● Task brief: Check each line of the records for "Given"; collect those that have it.

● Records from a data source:
....
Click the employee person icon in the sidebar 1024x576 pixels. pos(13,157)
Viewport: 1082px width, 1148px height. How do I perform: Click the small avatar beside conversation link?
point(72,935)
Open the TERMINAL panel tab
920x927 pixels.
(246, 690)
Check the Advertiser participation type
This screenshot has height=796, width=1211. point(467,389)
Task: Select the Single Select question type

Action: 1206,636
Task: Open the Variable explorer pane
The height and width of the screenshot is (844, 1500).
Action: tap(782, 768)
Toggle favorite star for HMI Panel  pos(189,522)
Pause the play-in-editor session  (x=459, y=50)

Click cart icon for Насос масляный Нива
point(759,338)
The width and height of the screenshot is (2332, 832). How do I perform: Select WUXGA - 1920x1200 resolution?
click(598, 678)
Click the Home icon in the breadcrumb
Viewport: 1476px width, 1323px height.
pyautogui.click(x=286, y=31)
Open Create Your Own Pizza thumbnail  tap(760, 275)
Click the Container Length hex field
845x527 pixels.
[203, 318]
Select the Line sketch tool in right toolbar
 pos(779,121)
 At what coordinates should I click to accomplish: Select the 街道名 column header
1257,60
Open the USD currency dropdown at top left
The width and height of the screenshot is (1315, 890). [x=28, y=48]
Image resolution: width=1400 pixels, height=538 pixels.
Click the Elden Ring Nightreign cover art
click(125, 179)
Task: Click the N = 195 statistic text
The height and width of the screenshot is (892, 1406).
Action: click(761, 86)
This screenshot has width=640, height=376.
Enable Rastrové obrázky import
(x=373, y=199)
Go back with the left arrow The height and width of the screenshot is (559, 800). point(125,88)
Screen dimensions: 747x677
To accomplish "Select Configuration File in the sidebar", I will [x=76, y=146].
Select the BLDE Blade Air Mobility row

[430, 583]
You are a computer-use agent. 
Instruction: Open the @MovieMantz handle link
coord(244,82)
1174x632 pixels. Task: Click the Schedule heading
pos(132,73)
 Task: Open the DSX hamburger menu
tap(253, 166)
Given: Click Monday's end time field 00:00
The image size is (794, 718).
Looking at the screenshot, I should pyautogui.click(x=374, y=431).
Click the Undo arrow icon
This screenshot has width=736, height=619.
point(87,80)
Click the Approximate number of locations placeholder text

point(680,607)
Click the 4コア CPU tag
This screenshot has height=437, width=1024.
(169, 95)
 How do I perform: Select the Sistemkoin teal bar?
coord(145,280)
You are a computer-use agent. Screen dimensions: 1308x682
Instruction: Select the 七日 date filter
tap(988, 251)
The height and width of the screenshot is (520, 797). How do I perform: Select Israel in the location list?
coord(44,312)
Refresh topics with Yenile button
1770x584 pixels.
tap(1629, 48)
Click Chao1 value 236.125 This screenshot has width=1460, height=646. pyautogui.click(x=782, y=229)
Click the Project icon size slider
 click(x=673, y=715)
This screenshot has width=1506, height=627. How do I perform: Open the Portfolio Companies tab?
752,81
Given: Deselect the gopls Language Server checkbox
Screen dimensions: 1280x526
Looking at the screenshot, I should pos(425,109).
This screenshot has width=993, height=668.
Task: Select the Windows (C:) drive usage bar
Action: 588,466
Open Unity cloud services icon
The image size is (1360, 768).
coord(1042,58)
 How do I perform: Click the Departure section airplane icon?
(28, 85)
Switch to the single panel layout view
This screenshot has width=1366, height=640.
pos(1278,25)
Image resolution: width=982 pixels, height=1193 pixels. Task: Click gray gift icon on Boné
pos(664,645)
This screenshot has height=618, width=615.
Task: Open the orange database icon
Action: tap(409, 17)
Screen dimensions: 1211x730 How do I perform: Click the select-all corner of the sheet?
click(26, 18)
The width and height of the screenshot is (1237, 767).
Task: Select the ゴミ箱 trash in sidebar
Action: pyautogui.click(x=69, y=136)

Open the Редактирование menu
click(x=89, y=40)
....
● Answer box:
Given: Click Monday's end time field 00:00
Given: Deselect the gopls Language Server checkbox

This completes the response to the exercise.